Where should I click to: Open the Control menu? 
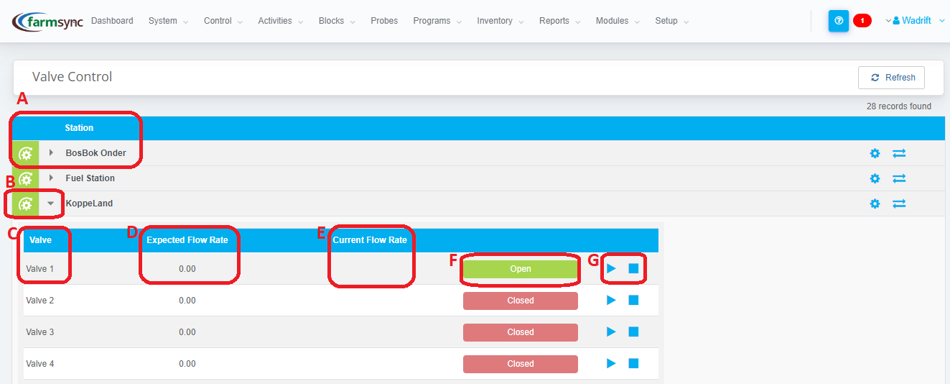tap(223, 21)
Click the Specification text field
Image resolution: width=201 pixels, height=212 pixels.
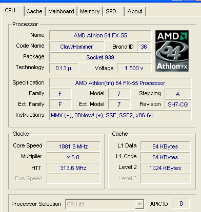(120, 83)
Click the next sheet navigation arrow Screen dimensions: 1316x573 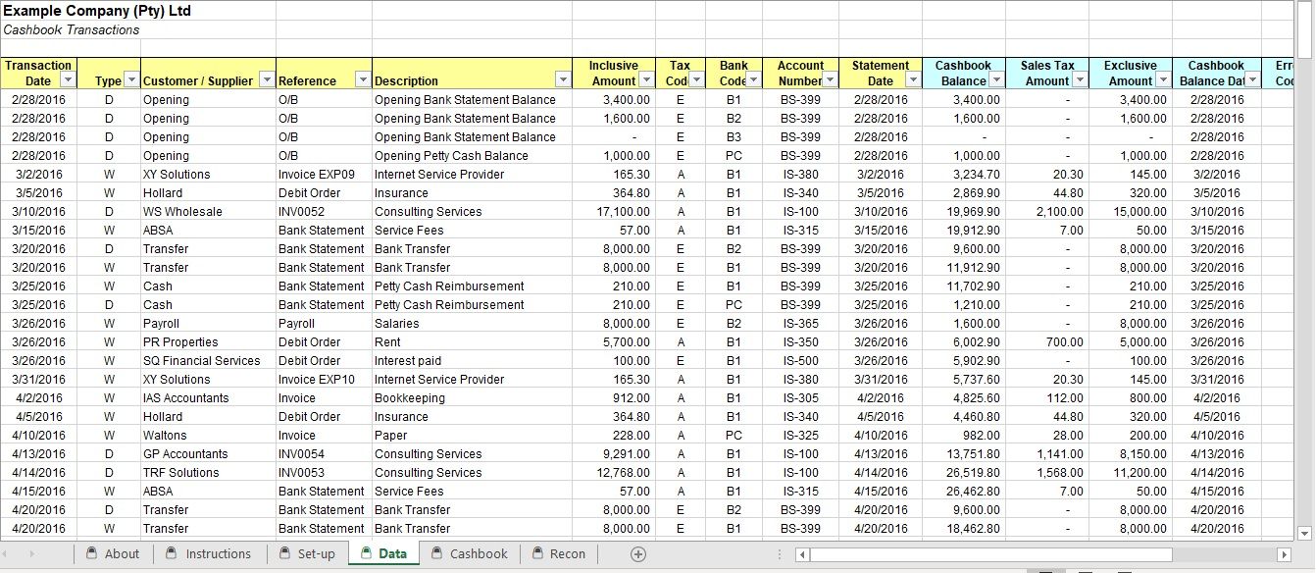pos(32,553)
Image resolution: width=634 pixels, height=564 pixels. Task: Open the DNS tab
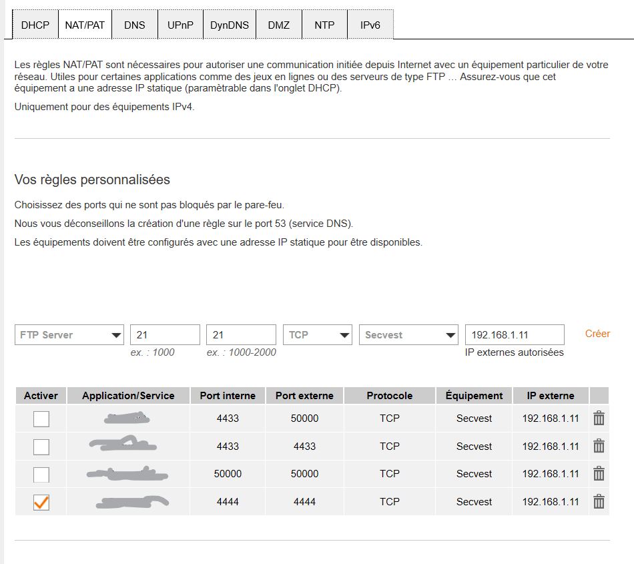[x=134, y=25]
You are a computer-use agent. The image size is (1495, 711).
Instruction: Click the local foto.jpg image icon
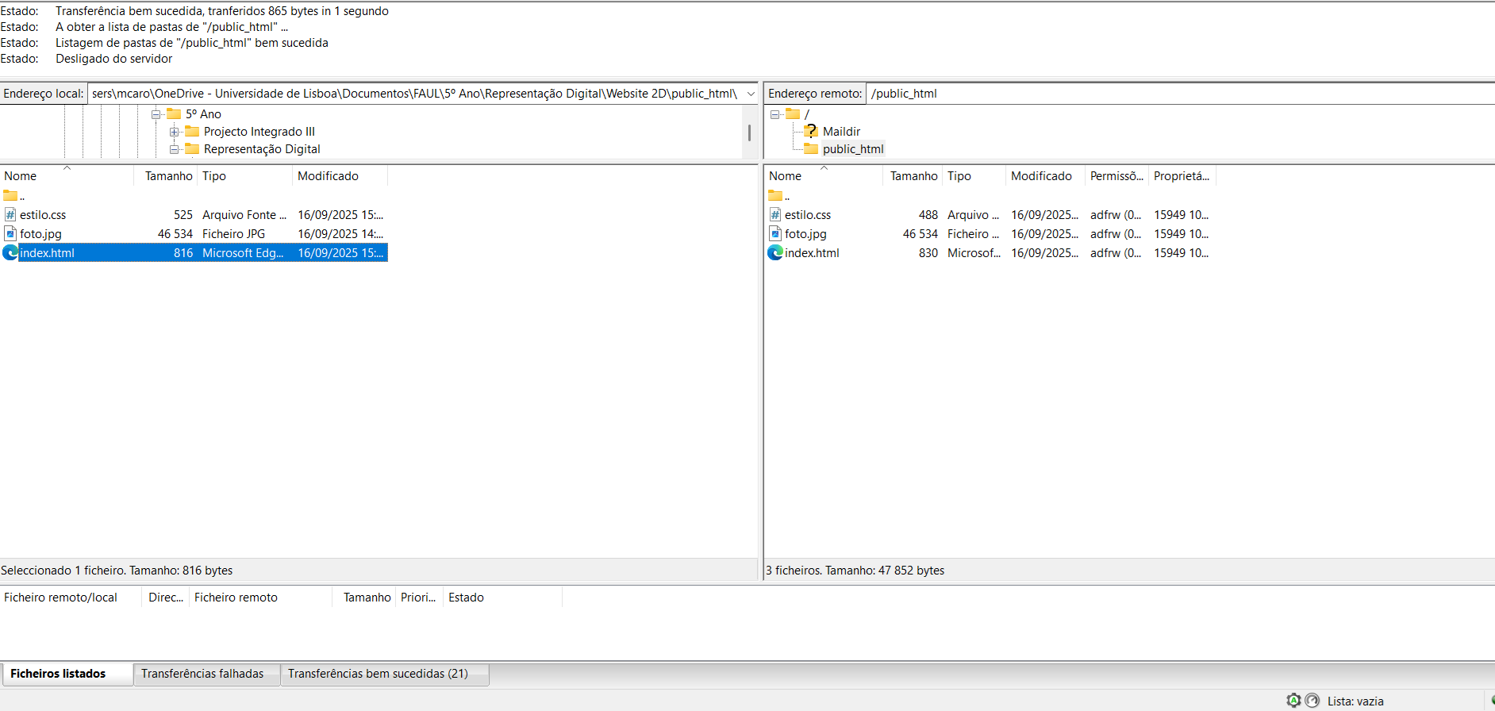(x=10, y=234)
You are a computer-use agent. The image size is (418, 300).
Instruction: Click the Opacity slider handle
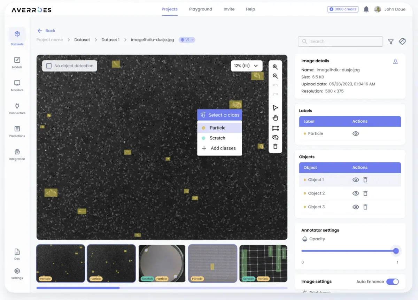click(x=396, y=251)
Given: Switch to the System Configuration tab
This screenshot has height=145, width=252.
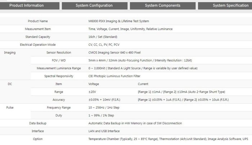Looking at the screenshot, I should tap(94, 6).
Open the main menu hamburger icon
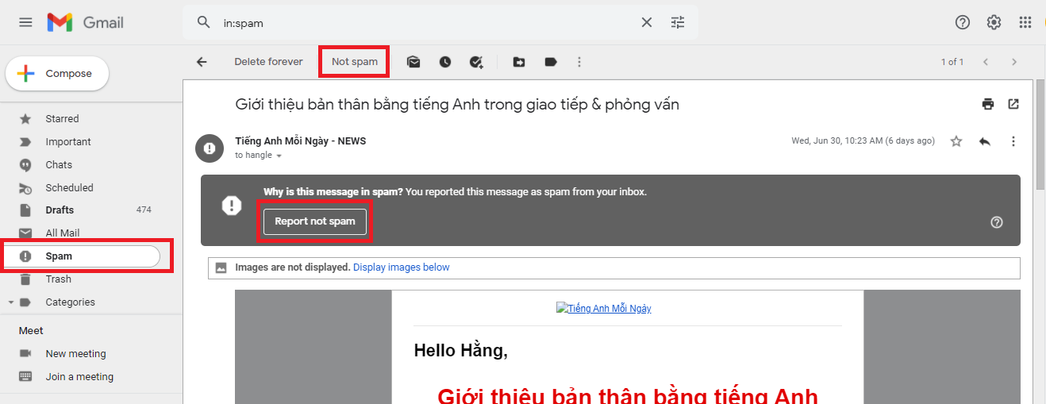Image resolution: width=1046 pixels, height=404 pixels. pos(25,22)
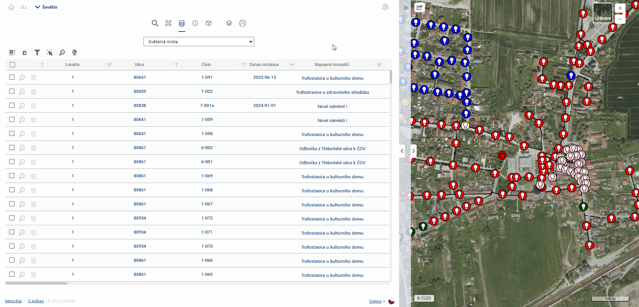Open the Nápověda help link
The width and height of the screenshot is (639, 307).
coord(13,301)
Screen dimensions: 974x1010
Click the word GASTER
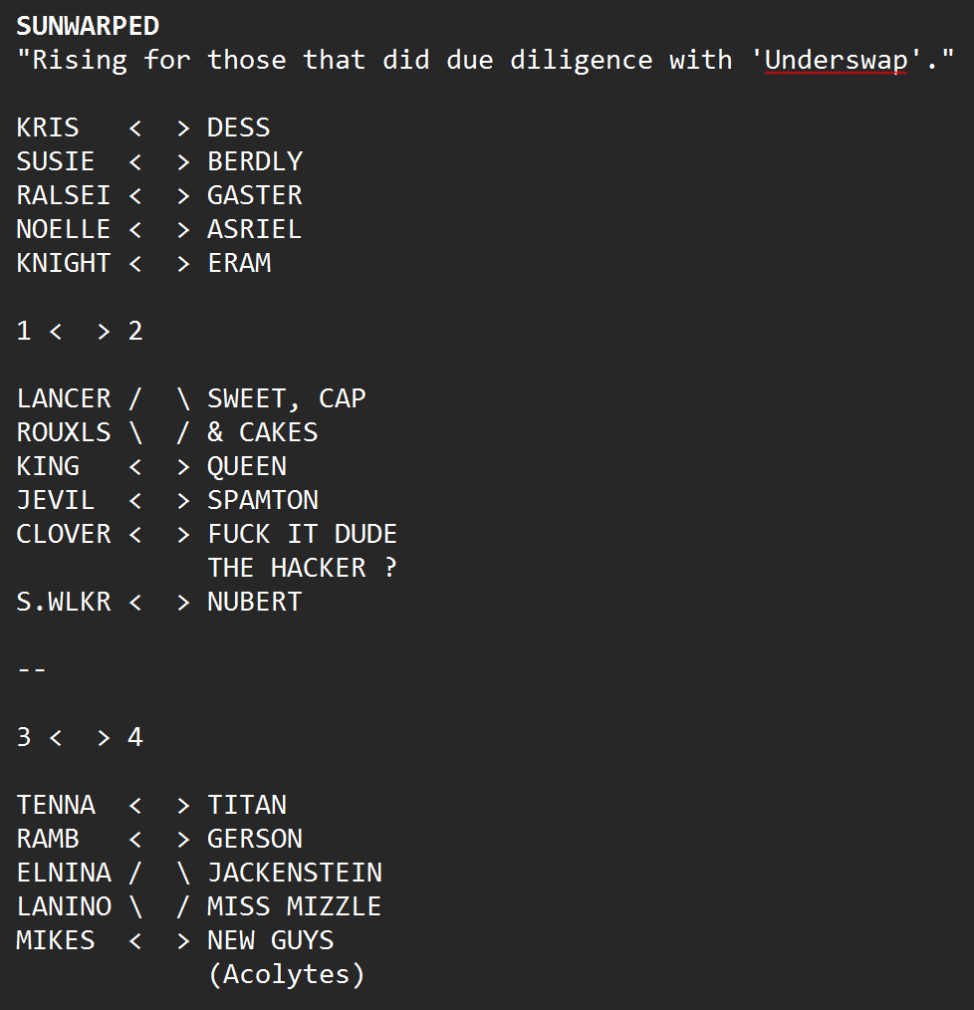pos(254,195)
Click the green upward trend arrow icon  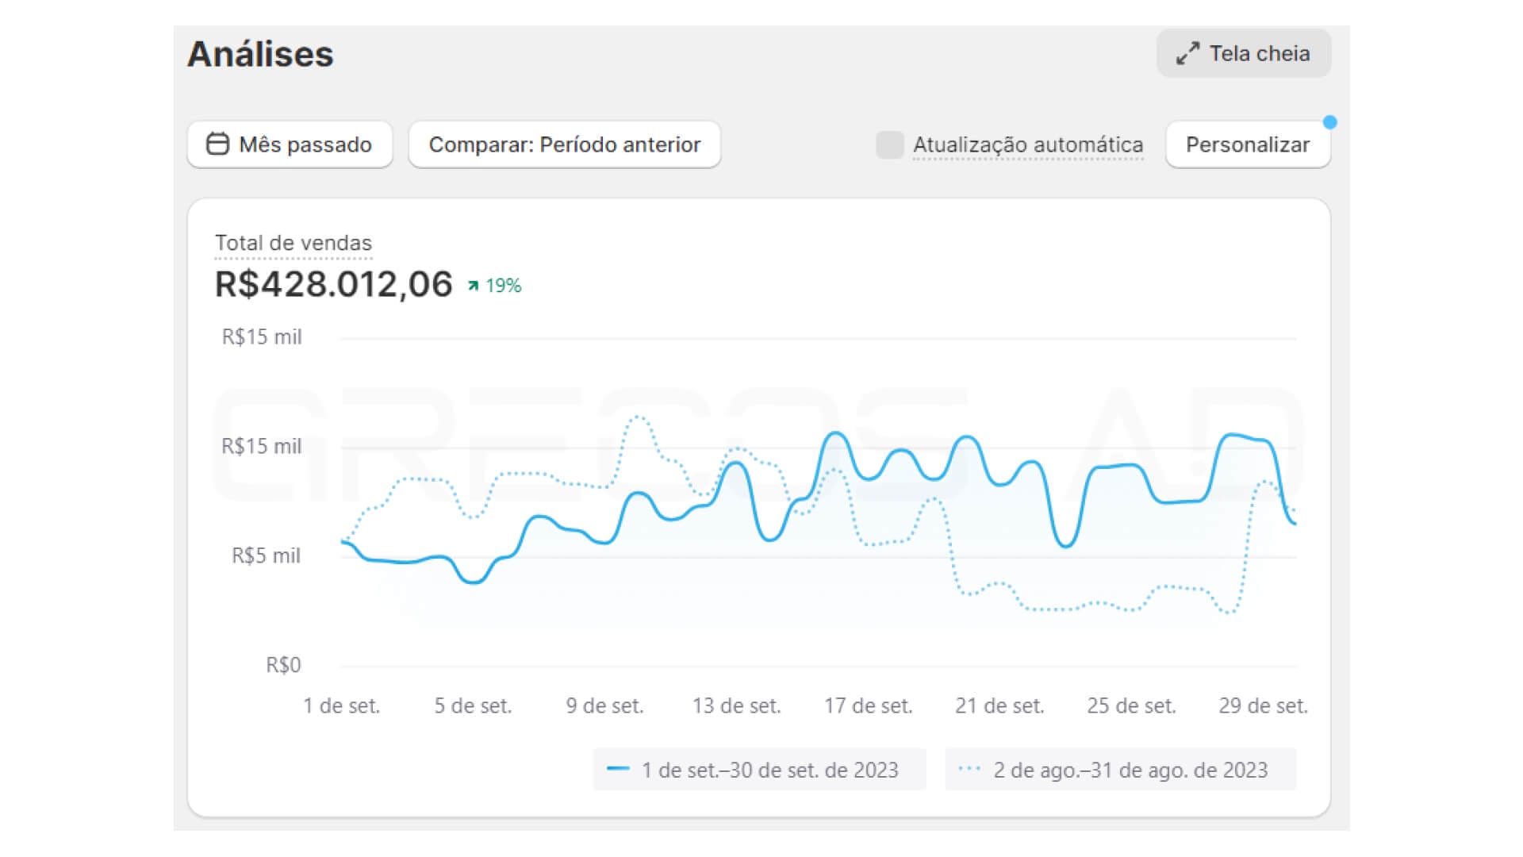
────
### GOAL OF THE EXERCISE
Update the listing from the line with "Open the main menu hamburger icon" up to and including the end of the listing, replacing "GASTER" with "HEADER" and leaving everything else unchanged. Leave the pictures out of your answer.

### EXPECTED ANSWER
Open the main menu hamburger icon
Image resolution: width=1046 pixels, height=404 pixels. pos(25,22)
Open the Nápověda help link
The width and height of the screenshot is (639, 307).
coord(13,301)
Screen dimensions: 974x1010
Click the word HEADER
pos(254,195)
Click the green upward trend arrow icon  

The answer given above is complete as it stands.